§ **INPUT DATA**:
• • • • • • •

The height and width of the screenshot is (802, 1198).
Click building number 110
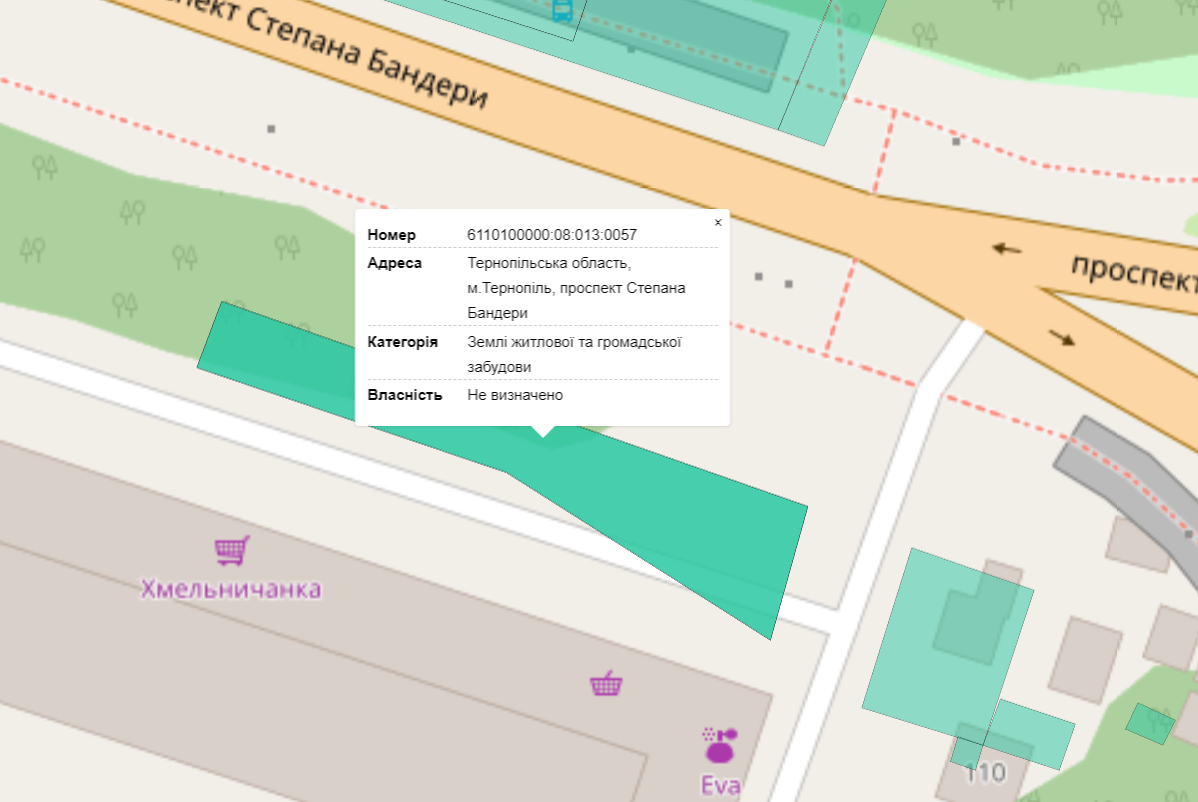click(985, 773)
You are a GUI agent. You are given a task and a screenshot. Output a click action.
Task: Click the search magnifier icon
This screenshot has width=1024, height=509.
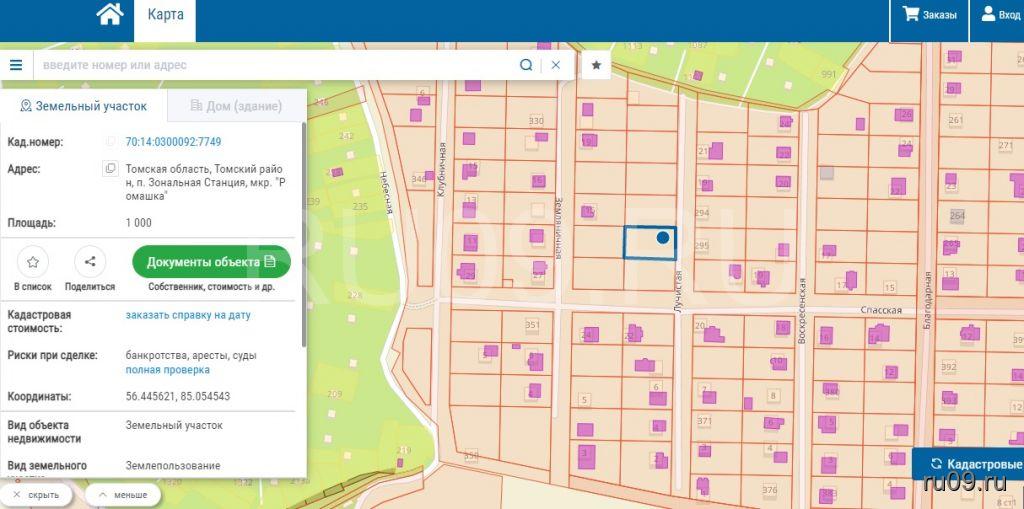(x=526, y=65)
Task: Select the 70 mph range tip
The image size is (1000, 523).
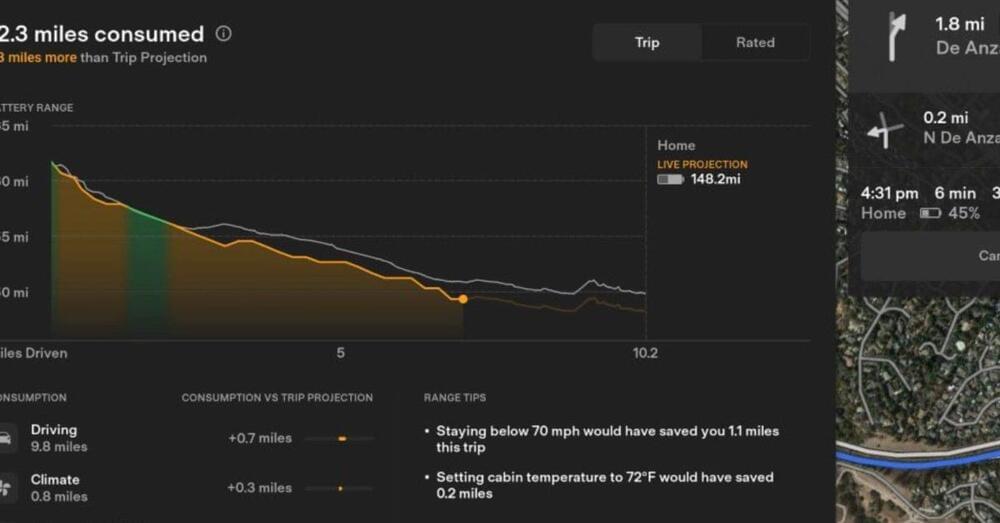Action: [x=606, y=439]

• • • • • • •

§ **ACTION ITEM**: Write out, word for word, only the lines from the one containing "Task: Click the search magnifier icon" to the end of the data above; the pictures stay out.

§ **RESPONSE**:
Task: Click the search magnifier icon
This screenshot has width=1024, height=509.
(x=526, y=65)
Task: Select the 70 mph range tip
The image size is (1000, 523).
Action: [x=606, y=439]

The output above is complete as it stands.